The Prime Minister will announce plans for a new virtual hospital to create millions of new appointments and help shorten waiting lists, as he will declare that a ‘new world is coming’.
Keir Starmer will unveil plans for a new ‘online hospital’ in a bid to crack down on long waiting lists.
Will the Prime Minister be able to save the NHS with this digital service?
At the Labour conference in Liverpool, Starmer will set out plans for NHS Online, which will link patients with specialist doctors through the NHS App.
The reshaped system, which will be introduced in 2027, will reportedly deliver 8.5 million appointments in the first three years, cutting waiting lists for treatment.
According to NHS sources, these could include digestive conditions, ophthalmology and gynaecology. Starmer will declare a “new world is coming” during Tuesday’s speech, adding: “In decades to come, I want people to look back on this moment as the moment we renewed the NHS for a new world.”

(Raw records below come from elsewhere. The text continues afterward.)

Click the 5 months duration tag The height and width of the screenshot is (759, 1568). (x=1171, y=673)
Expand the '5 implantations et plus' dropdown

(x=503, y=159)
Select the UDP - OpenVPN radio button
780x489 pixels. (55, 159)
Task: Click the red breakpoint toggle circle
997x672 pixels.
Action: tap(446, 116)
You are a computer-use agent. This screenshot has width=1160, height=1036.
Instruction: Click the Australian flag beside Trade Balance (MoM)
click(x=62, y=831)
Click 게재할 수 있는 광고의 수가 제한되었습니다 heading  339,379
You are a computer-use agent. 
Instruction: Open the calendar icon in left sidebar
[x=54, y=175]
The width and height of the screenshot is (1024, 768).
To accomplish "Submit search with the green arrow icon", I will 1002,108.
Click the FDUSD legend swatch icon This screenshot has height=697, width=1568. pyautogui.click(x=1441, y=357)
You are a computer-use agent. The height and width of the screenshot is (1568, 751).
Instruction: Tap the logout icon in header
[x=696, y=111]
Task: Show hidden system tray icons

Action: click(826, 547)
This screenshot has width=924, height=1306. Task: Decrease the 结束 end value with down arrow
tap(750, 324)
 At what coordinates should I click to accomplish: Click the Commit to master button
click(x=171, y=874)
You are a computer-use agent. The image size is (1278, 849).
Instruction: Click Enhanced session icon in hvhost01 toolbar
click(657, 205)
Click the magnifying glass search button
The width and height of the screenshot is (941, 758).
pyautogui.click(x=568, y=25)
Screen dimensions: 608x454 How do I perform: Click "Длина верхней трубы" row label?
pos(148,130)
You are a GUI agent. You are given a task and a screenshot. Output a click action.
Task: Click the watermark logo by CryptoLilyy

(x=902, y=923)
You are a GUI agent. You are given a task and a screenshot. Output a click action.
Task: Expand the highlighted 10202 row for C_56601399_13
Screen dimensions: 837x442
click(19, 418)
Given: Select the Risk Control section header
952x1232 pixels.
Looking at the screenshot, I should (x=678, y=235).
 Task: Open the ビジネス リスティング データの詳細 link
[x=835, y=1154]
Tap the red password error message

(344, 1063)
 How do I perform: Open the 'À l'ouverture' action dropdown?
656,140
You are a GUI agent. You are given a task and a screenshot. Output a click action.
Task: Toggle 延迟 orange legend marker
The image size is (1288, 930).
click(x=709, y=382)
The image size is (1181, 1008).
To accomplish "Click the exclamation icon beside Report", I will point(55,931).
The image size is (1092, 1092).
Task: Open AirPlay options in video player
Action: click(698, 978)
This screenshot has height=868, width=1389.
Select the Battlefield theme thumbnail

The digital service will see patients get referred for scans and tests, receive clinical advice, and access prescriptions without stepping outside.
High-priority treatments with long waiting lists will be targeted first, with the scheme extended to more conditions over time.
Patients will still be able to see a doctor at their local hospital if they prefer, but the new service is designed to shorten waits for in-person appointments by diverting those who want to use the app from the queue.
The PM will tell Labour’s annual conference: “The responsibility of this party is not just to celebrate the NHS, it’s to make it better.
“A new chapter in the story of our NHS, harnessing the future, patients in control. Waiting times cut for every single person in this country. That’s national renewal, that’s a Britain built for all.”
Speaking to BBC Breakfast, Health Secretary Wes Streeting voiced his excitement for the new online hospital, hailing that it has “been proven to work” in some hospitals. He said: “It’s basically about modernising the NHS, helping it to move with the times.”
NHS England chief executive Sir Jim Mackey said the scheme would “deliver millions more appointments by the end of the decade, offering a real alternative for patients and more control over their own care”. It will build on innovations, such as a virtual triage system in Barking, Havering and Redbridge University Hospitals NHS Trust, which sped up referrals for specialist care as well as discharges from hospital.
It comes after Labour highlighted digital innovation as one of the fundamental themes in the 10-year NHS plan, which was published in July.
The plans were described as an “interesting experiment” by Dr Becks Fisher from the Nuffield Trust think tank, but she added: “At this stage, detail is largely lacking.
“And there are some difficult questions looming about implementation. Where will the doctors and nurses for this service be taken from? And how will they pass patients who need care from digital to physical services?”
So the shady spider, Starmer, is spinning his evil web once more!
There will be inadequate treatment for many patients as a result of the numerous flaws in this system, resulting in many people falling through the cracks.
There is a plan here, and it’s not for the good of your health.
It’s all about control. Our government want to keep us indoors, so that they can keep us all in one place – to control us!
I’m all for innovation and technology, but not to the point where it will make our NHS worse or our lives worse.
They are going to create a digital service, but they haven’t demonstrated how it will work, and they said that we will be able to access prescriptions without stepping outside. We all know that you physically have to get your prescriptions from the chemist – what is somebody going to bring us our medication, or are we going to now have virtual medication instead? Perhaps they will dispatch it by carrier pigeon.
People need to see a doctor face-to-face; it’s the only answer. Mark my words, in about 30 years or less, it will all be done by AI – there will be no doctors that are actually human.
Telephone consultation may help with a migraine or headache, but not with a tumour!
How can they possibly diagnose people over the internet? It’s bonkers, and what about the elderly, homeless, and those who are unable to use technology?
Starmer saving the NHS with online appointments! The only thing he’s saving is his own bacon. Um, tasty, not so tasty if it ended up on your plate. And it won’t be so tasty when people start ending up in the morgue because online consultation got it all wrong.